What you have to do: Please rewrite the data, from the start up to and including the line with "The image size is (605, 467).", as a two-column CSV with the headers input and output. Give one row per input-output pair, put each field in double quotes, and replace line breaks with spaces.

Available records: Begin

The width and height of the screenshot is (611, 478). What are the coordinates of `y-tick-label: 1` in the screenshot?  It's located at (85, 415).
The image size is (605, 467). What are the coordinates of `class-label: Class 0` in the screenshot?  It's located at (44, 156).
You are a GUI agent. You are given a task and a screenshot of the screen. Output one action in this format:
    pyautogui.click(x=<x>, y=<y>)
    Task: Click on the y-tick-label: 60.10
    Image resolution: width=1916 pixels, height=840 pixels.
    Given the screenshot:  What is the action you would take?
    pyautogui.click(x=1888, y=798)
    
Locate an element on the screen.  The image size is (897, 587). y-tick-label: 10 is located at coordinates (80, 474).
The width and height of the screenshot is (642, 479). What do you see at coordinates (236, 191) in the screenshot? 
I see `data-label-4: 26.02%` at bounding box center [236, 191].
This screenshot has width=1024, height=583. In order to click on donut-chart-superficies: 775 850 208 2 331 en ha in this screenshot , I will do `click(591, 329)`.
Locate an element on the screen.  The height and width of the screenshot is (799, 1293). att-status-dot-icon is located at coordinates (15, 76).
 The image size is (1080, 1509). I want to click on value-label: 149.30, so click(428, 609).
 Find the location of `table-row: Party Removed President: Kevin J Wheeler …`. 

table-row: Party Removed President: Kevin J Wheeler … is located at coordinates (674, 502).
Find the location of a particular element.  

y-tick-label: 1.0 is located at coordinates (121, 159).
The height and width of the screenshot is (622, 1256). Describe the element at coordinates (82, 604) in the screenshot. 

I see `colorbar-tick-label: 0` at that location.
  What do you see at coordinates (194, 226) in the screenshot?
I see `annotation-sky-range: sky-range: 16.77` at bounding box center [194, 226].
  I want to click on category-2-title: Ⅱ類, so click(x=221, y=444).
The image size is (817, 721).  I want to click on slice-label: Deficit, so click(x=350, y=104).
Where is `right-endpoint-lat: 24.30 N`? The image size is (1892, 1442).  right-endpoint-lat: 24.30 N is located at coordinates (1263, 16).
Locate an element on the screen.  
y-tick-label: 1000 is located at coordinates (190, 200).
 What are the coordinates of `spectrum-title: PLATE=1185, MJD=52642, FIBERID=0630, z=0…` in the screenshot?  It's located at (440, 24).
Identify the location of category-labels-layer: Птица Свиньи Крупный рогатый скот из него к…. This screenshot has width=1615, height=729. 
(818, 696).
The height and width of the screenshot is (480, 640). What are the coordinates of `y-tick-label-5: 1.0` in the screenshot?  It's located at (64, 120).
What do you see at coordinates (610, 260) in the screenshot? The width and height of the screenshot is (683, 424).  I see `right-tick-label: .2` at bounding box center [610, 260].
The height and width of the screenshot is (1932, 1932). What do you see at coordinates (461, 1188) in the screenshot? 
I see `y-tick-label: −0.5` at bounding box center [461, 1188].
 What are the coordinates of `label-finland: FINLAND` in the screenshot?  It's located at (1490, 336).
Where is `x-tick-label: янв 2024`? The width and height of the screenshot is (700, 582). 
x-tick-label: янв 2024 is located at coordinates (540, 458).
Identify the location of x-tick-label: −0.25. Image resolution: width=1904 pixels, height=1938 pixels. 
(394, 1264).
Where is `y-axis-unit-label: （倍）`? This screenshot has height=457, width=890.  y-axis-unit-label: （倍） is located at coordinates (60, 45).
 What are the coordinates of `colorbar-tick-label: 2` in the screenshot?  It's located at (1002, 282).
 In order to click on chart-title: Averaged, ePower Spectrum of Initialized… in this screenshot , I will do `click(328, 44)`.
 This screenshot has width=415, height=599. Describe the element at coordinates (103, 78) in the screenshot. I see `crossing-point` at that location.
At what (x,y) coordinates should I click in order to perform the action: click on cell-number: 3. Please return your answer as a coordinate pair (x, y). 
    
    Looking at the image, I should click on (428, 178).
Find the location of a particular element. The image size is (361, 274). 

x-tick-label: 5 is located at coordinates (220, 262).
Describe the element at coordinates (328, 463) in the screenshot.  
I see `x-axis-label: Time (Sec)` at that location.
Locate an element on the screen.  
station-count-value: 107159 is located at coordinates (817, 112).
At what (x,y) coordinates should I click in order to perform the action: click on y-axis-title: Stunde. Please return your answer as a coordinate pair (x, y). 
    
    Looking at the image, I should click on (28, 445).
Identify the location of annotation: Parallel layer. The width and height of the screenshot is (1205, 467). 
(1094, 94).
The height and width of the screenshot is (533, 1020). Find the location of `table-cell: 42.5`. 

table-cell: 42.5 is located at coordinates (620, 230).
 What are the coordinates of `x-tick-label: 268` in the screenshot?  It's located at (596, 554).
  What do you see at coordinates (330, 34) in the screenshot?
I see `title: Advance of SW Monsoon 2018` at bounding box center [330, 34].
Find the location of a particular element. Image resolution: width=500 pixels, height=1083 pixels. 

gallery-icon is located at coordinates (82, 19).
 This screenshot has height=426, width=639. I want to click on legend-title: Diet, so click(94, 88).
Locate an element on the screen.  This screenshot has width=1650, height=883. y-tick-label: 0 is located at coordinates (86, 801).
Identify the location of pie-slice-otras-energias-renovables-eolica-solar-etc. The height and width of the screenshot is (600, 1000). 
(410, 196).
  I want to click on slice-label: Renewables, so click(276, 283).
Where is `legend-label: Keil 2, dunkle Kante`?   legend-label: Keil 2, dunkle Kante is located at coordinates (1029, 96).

Available records: End

Your response:
input,output
"The width and height of the screenshot is (611, 478). What are the coordinates of `y-tick-label: 1` in the screenshot?","It's located at (85, 415)."
"The image size is (605, 467). What are the coordinates of `class-label: Class 0` in the screenshot?","It's located at (44, 156)."